[Dataset records]
──────────────────────────────

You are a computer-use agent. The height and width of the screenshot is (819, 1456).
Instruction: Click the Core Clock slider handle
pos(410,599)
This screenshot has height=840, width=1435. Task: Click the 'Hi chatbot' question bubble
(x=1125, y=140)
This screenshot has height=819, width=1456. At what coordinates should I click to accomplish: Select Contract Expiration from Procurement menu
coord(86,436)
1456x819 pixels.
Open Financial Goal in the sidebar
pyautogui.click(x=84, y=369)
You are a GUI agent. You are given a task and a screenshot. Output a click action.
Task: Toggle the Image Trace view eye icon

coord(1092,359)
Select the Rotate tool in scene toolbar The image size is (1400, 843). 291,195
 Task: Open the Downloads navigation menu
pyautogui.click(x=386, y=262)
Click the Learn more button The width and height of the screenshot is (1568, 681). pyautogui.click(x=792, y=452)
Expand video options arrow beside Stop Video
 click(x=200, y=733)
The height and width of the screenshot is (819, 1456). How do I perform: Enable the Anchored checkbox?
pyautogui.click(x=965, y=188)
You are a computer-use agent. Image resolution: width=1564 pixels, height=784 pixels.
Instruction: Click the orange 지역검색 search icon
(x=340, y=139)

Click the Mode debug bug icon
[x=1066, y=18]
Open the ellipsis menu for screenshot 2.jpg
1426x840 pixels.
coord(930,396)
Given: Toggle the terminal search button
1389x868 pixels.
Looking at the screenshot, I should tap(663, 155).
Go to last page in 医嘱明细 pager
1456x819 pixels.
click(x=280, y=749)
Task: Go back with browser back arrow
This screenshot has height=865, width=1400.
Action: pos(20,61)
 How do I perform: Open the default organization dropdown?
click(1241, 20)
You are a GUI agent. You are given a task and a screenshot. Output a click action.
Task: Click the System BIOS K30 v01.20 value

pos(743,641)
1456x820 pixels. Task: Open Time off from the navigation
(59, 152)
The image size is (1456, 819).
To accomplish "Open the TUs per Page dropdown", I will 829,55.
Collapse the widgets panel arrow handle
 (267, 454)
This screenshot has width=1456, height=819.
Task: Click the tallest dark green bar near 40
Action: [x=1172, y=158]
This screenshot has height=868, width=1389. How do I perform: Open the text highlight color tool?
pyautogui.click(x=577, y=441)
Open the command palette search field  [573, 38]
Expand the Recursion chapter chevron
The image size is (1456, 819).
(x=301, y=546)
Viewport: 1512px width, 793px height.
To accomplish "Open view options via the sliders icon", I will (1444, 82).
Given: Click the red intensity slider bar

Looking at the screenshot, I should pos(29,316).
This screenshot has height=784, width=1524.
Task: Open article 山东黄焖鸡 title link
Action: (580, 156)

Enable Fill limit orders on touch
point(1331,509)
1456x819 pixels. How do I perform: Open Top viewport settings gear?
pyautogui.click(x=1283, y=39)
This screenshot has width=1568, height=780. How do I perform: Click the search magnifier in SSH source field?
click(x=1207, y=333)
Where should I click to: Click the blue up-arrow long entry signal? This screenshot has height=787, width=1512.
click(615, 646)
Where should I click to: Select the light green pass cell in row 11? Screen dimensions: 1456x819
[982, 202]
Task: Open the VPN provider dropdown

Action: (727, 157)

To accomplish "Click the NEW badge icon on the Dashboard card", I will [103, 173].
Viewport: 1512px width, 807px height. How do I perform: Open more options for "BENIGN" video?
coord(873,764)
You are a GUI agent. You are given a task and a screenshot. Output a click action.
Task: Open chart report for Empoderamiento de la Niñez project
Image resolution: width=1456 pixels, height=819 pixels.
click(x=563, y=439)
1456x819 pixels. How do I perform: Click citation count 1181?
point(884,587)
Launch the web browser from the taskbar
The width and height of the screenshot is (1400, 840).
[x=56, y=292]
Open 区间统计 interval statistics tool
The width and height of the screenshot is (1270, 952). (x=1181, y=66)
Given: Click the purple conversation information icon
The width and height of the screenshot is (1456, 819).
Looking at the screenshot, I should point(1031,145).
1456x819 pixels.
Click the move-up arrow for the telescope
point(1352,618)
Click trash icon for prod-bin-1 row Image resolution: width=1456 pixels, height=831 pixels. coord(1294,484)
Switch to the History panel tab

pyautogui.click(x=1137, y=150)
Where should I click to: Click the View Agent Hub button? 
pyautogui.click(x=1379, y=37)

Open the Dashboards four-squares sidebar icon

──────────────────────────────

Only the data above, repeated exactly, should make up the reply.

FINISHED TASK:
You are a computer-use agent. The height and width of the screenshot is (819, 1456).
Instruction: Click the Core Clock slider handle
pos(410,599)
This screenshot has height=840, width=1435. Task: Click the 'Hi chatbot' question bubble
(x=1125, y=140)
This screenshot has height=819, width=1456. At what coordinates should I click to accomplish: Select Contract Expiration from Procurement menu
coord(86,436)
1456x819 pixels.
Open Financial Goal in the sidebar
pyautogui.click(x=84, y=369)
You are a GUI agent. You are given a task and a screenshot. Output a click action.
Task: Toggle the Image Trace view eye icon

coord(1092,359)
Select the Rotate tool in scene toolbar The image size is (1400, 843). 291,195
 Task: Open the Downloads navigation menu
pyautogui.click(x=386, y=262)
Click the Learn more button The width and height of the screenshot is (1568, 681). pyautogui.click(x=792, y=452)
Expand video options arrow beside Stop Video
 click(x=200, y=733)
The height and width of the screenshot is (819, 1456). How do I perform: Enable the Anchored checkbox?
pyautogui.click(x=965, y=188)
You are a computer-use agent. Image resolution: width=1564 pixels, height=784 pixels.
Instruction: Click the orange 지역검색 search icon
(x=340, y=139)

Click the Mode debug bug icon
[x=1066, y=18]
Open the ellipsis menu for screenshot 2.jpg
1426x840 pixels.
coord(930,396)
Given: Toggle the terminal search button
1389x868 pixels.
Looking at the screenshot, I should tap(663, 155).
Go to last page in 医嘱明细 pager
1456x819 pixels.
click(x=280, y=749)
Task: Go back with browser back arrow
This screenshot has height=865, width=1400.
Action: pos(20,61)
 How do I perform: Open the default organization dropdown?
click(1241, 20)
You are a GUI agent. You are given a task and a screenshot. Output a click action.
Task: Click the System BIOS K30 v01.20 value

pos(743,641)
1456x820 pixels. Task: Open Time off from the navigation
(59, 152)
The image size is (1456, 819).
To accomplish "Open the TUs per Page dropdown", I will 829,55.
Collapse the widgets panel arrow handle
 (267, 454)
This screenshot has width=1456, height=819.
Task: Click the tallest dark green bar near 40
Action: [x=1172, y=158]
This screenshot has height=868, width=1389. How do I perform: Open the text highlight color tool?
pyautogui.click(x=577, y=441)
Open the command palette search field  [573, 38]
Expand the Recursion chapter chevron
The image size is (1456, 819).
(x=301, y=546)
Viewport: 1512px width, 793px height.
To accomplish "Open view options via the sliders icon", I will (1444, 82).
Given: Click the red intensity slider bar

Looking at the screenshot, I should pos(29,316).
This screenshot has height=784, width=1524.
Task: Open article 山东黄焖鸡 title link
Action: (580, 156)

Enable Fill limit orders on touch
point(1331,509)
1456x819 pixels. How do I perform: Open Top viewport settings gear?
pyautogui.click(x=1283, y=39)
This screenshot has width=1568, height=780. How do I perform: Click the search magnifier in SSH source field?
click(x=1207, y=333)
Where should I click to: Click the blue up-arrow long entry signal? This screenshot has height=787, width=1512.
click(615, 646)
Where should I click to: Select the light green pass cell in row 11? Screen dimensions: 1456x819
[982, 202]
Task: Open the VPN provider dropdown

Action: (727, 157)

To accomplish "Click the NEW badge icon on the Dashboard card", I will [103, 173].
Viewport: 1512px width, 807px height. How do I perform: Open more options for "BENIGN" video?
coord(873,764)
You are a GUI agent. You are given a task and a screenshot. Output a click action.
Task: Open chart report for Empoderamiento de la Niñez project
Image resolution: width=1456 pixels, height=819 pixels.
click(x=563, y=439)
1456x819 pixels. How do I perform: Click citation count 1181?
point(884,587)
Launch the web browser from the taskbar
The width and height of the screenshot is (1400, 840).
[x=56, y=292]
Open 区间统计 interval statistics tool
The width and height of the screenshot is (1270, 952). (x=1181, y=66)
Given: Click the purple conversation information icon
The width and height of the screenshot is (1456, 819).
Looking at the screenshot, I should point(1031,145).
1456x819 pixels.
Click the move-up arrow for the telescope
point(1352,618)
Click trash icon for prod-bin-1 row Image resolution: width=1456 pixels, height=831 pixels. coord(1294,484)
Switch to the History panel tab

pyautogui.click(x=1137, y=150)
Where should I click to: Click the View Agent Hub button? 
pyautogui.click(x=1379, y=37)

Open the Dashboards four-squares sidebar icon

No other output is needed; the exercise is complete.